1) Be good at what you do
2) remember #1- get better at what you do
3) become the best at what you do
4) when doing #1-#3 don't piss anyone off
5) make friends along the way and don't be afraid to ask for help

It Security is the concentration I'm looking at for my bachelor's in IT. Well, if only a handful have a master's degree, in terms of education, that's a whole lot less competition to worry about. Yeah, there are other major keys to being successful. Thanks for the advice.

You have already made on good decision in being able to retire early - you are childfree.

I credit this life choice at age 20 to my being able to retire 2 years ago at the age of 45 although I did not realize it when I was 20. I always paid my credit cards in full to avoid costly debt. I paid off my student loans before I took on a home mortgage and always for cars in cash and kept them for many years. I became debt-free at age 35. My savings rate was pretty high but really zoomed once I became debt-free.

No kids, no debts, that was my key to ER.

Thanks for sharing your story! I have no problem avoiding having children and never wanted them.
My debts will be extremely similar to yours.

You loaned your friend $11,000? Four months worth of your salary? I'm sorry, but you do not have that kind of money to lend. You live at home to save money, are going to school, taking out student loans, etc... And, the debt he owes you is growing continually?? Please, look out for yourself and be a better steward of your money and your future.

Yeah, I understand. This "friend" is a guy I'm dating but I just don't like using the term "boyfriend", not that that would make a difference.
Yep, and what really sucks is that 11K is actually about 5.5 months of my salary after taxes, retirement, and insurance. I know next year should be much different. Other women are shocked that I put up with it when they have men paying for their stuff.
I *refuse* to loan anyone in the future, including him any more money. I need that debt he owes me to go down, down, down, down... Even if it all returns to me, I have to put my foot down if anyone else is looking to borrow money from me as "friends" and "family" should not have to stress one out financially! If anything, they're there to alleviate stress!
 
Oh, Ghost, are you going to hear it from the folks on the board whose bad relationship decisions cost them a lot more than $11k! Warning! :)

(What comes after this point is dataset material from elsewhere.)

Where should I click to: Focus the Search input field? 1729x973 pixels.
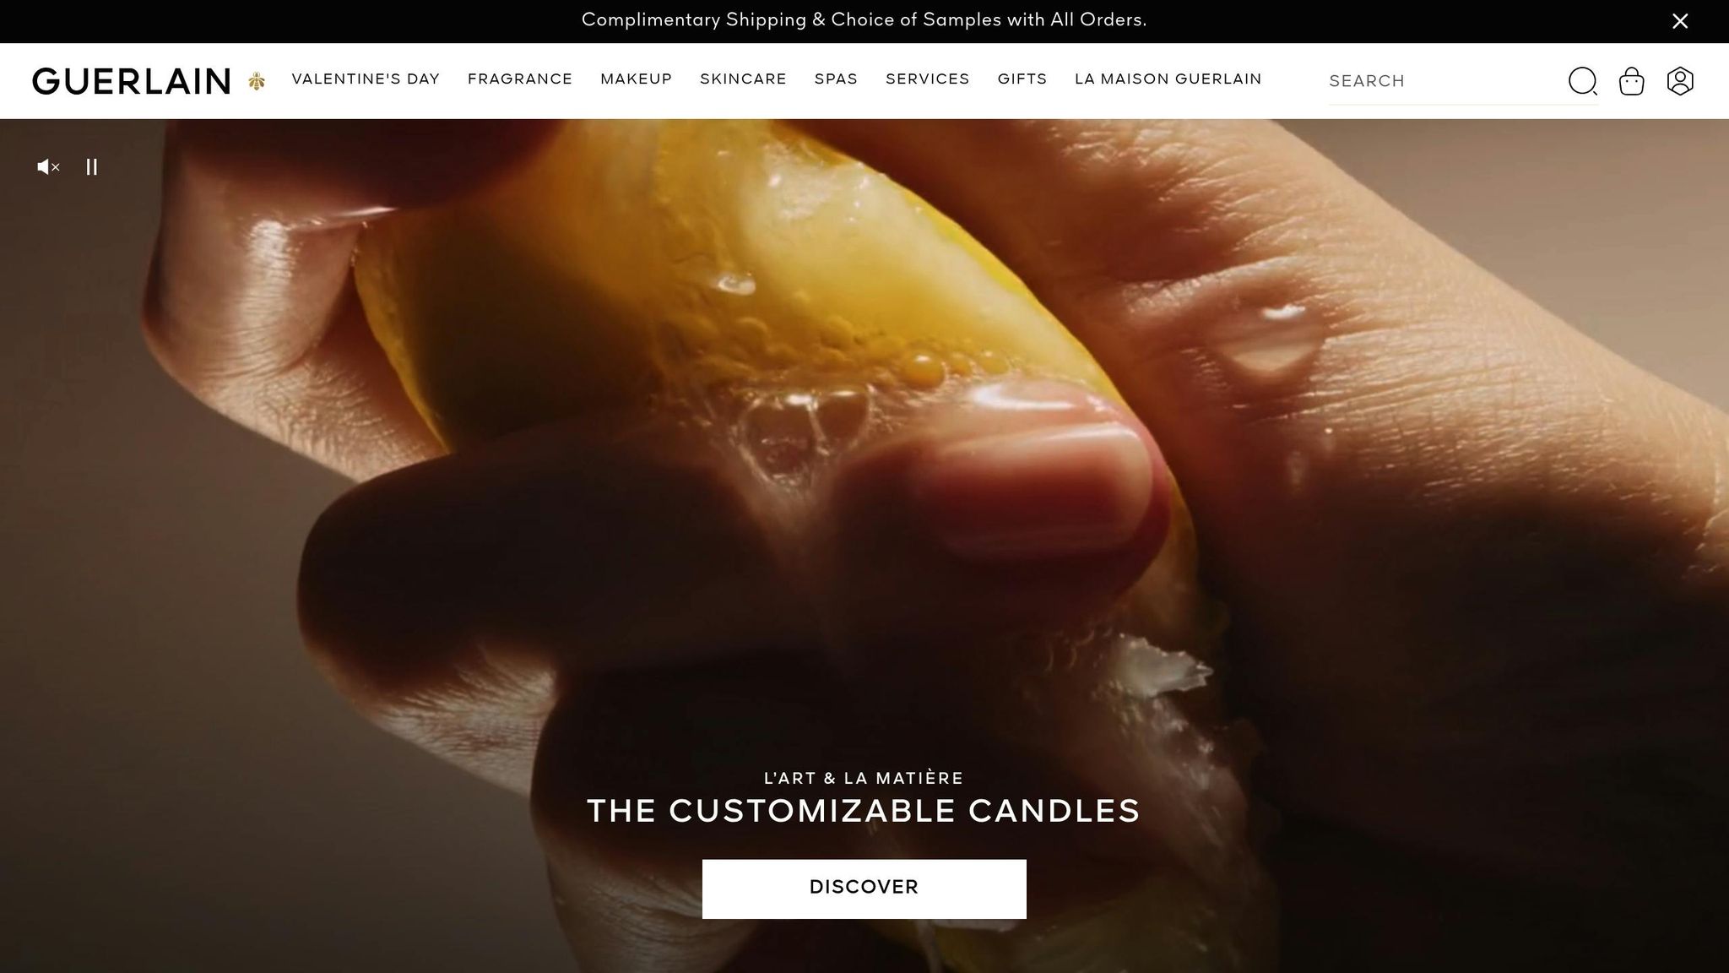click(x=1444, y=81)
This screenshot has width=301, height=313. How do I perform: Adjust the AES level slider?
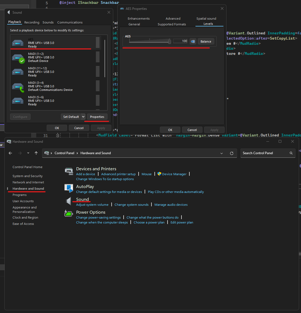(x=169, y=41)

This guy is an albatross to your future ER plans. I promise this is true. And a whole bunch of folks around here are likely to chime in, with their own horror stories. I somehow lucked into a guy with the same goals and plans as me at a *very* early age so we've been in harness together since I was a mere pup.

He's not in the same ballpark as you, I promise! Find you a nice hard-working guy who wants the same stuff as you and is willing to work as hard as you do for it.
 
He's not in the same ballpark as you, I promise! Find you a nice hard-working guy who wants the same stuff as you and is willing to work as hard as you do for it.

Dear Pepper,

A man is supposed to be a revenue source for a young lady, not a cost center.

Maybe sign up for an accounting course next semester?

Your friend,

Ha
 
What kind of friend, never mind boyfriend, would take $11,000 from you as a loan that you're not even expecting to be repaid? Why didn't he borrow the money as a student loan from the normal sources? Your first step toward financial independence is to stay away from people like that!
 
Just say no. Why do you give him the money? He isn't paying you back. He's borrowing more money. You need the money. It's YOUR money and you earned it. Just say no.

Have you seem Suze Orman on TV? She often has people on with relationship stories such as yours. Maybe if you watch a few episodes, you will gain some insight into your situation. Good luck.
 
Please let's all wander over to actual active threads, vs. necro-bumping 11 year dormant ones?